El intento de entender la conducta humana continua siendo uno de los
viajes más fascinantes para el hombre, un aprendizaje continuo donde se cruzan
teorías, anécdotas, planteamientos científicos, otros no tanto, cada parte
añadiendo una pieza más al rompecabezas de nuestra intrincada naturaleza.
Tratar de entender por qué hacemos lo que hacemos ha sido abordado por
diferentes disciplinas, sin que una sea dueña de la verdad. Es en los cruces de
camino, en el enfoque multidisciplinario, donde brotan chispas de conocimiento,
betas que invitan a seguir la pista de retadoras hipótesis y en ocasiones,
nuevos descubrimientos.
Con esta sensación me he quedado luego de recorrer las fascinantes
páginas del libro “Los Ovarios de Madame Bovary”, de David y Nanelle Barash,
donde combinan crítica literaria con la teoría darwiniana. Al fusionar dos
mundos, aparentemente inconexos, los autores pasan de las letras a la ciencia
para mostrar que detrás de obras universales subyace un comportamiento
profundamente anclado en el instinto biológico del ser humano. De los celos de
Otello a la promiscuidad de Madame Bovary, de la ambición de Lady Macbeth al
amor apasionado de Romeo y Julieta, en el fondo de estas historias e
inolvidables personajes hay verdades fundamentales inherentes a un patrón
biológico que compartimos sin distinción de raza, religión o nacionalidad.
Detrás de un hombre, los Barash pintan a un organismo generador de
microscópicas células reproductivas, capaz de producir tantas que llegan a ser
“baratas”, por abundantes y disponibles, mientras que detrás de una mujer, hay
un organismo productor de huevos, notoriamente más grandes que la semilla
masculina, también más escasos y por lo tanto “caros”. En este sentido, el
hombre invierte menos recursos reproductivos al seleccionar compañera (es capaz
de fertilizar a muchas mujeres en corto tiempo), mientras que la mujer, al
comprometer sus recursos escasos (sólo puede embarazarse cada ciertos meses),
se juega más en la relación; luego, biológicamente hablando, es más delicada la
decisión de ella al seleccionar compañero.
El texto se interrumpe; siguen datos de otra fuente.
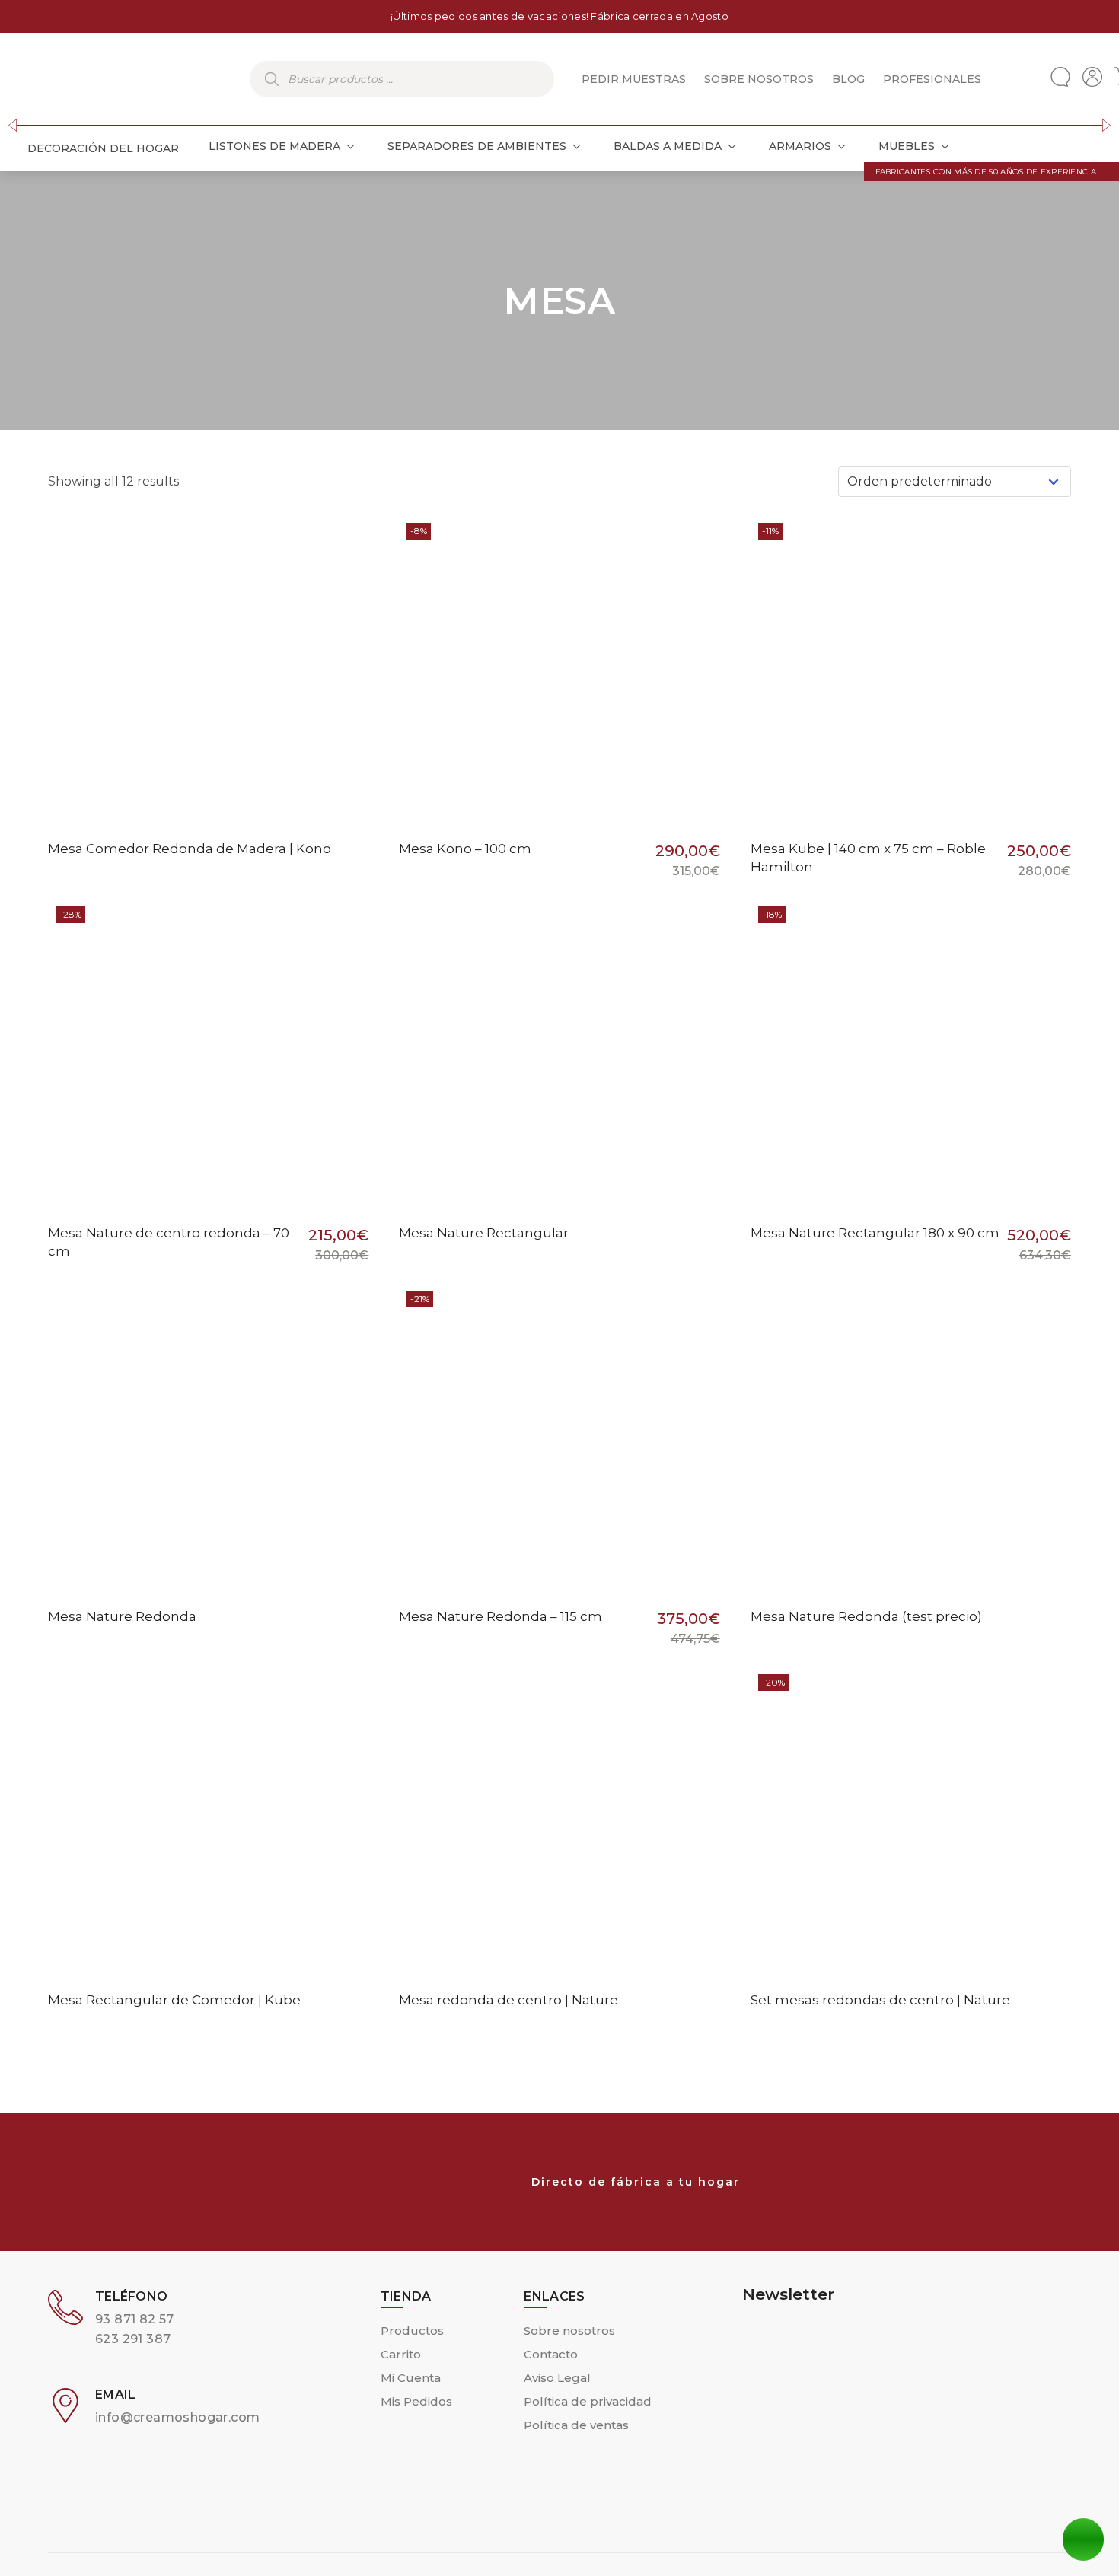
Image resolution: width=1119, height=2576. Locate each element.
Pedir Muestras (634, 79)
Bajo esta óptica, las novelas de Jane Austen, publicadas hace 200 años,
tienen abrumadora vigencia; no sólo están bien escritas, sino que abarcan uno
de los temas biológicos centrales en el ser humano, particularmente en la
mujer: la importancia de seleccionar bien a la pareja.
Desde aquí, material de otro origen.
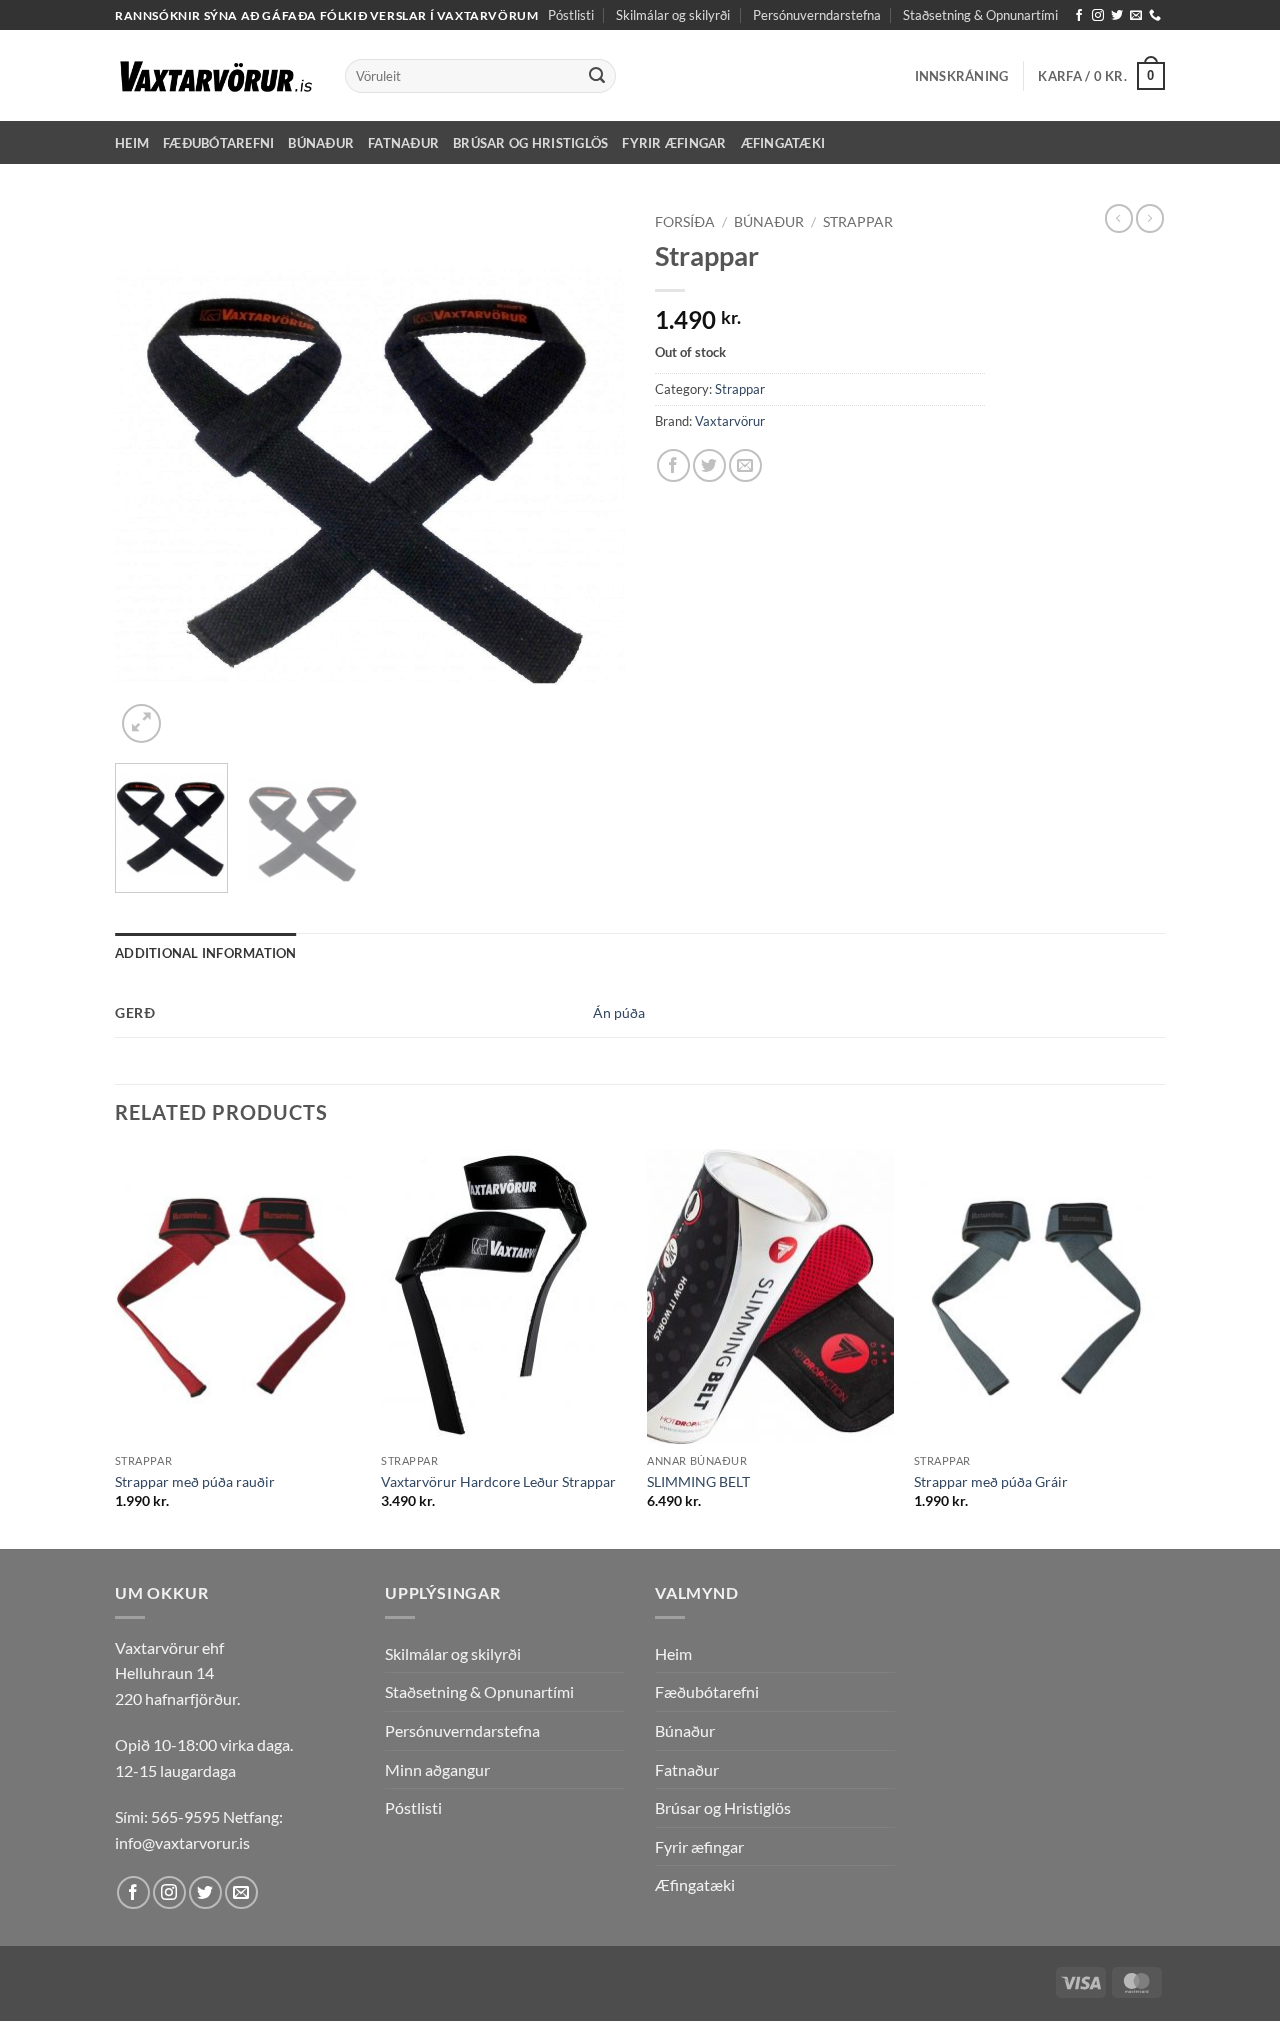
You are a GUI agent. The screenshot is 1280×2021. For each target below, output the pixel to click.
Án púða (619, 1012)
Sin que la novelista británica lo haya explicado así, sus personajes se
desenvuelven en contextos sociales llenos de tensión por saber quién terminará
casado con quién, si la protagonista será capaz de reconocer al hombre que le
conviene más allá de las presiones familiares. Las mujeres de Austen buscan en
un hombre los mismos beneficios que en el mundo animal las hembras buscan en
los machos: buenos genes, buena conducta y buenas cosas (traducido al humano:
apariencia, personalidad y capacidad de generar bienes –dentro de estos,
dinero-).
Desde que Flaubert escribió la novela que eternizó a Emma Bovary,
también retrató la inclinación de la mujer por mejorar su condición, lo que en
palabras de los Barash es la capacidad femenina de negociar: “puedes tener lo
que yo tengo, si eres capaz de darme activos a cambio”. ¿Qué activos?: buenos
genes (“quiero hijos bonitos, saludables”), buena conducta (“quiero un buen
padre y esposo, nos cuidarás, no nos abandonarás”) y buenas cosas (“no nos
faltará nada”).
La biología juega un papel decisivo para explicar por qué hacemos lo
que hacemos, es un instinto moldeado por el contexto social (los códigos
culturales) y por la decisión individual donde el aspecto moral establece un
marco limitativo a nuestros impulsos.
Un hombre que busca pareja no dice a la mujer de sus sueños “tus genes
y mis genes tienen buenas posibilidades de sobrevivir en el futuro”, pero en
esencia, ése es el diálogo biológico. Del Quijote a Hamlet, conectamos con
historias que reflejan nuestra naturaleza profunda. Esta realidad excede a la
literatura, es materia de todos los días. Nuestra materia.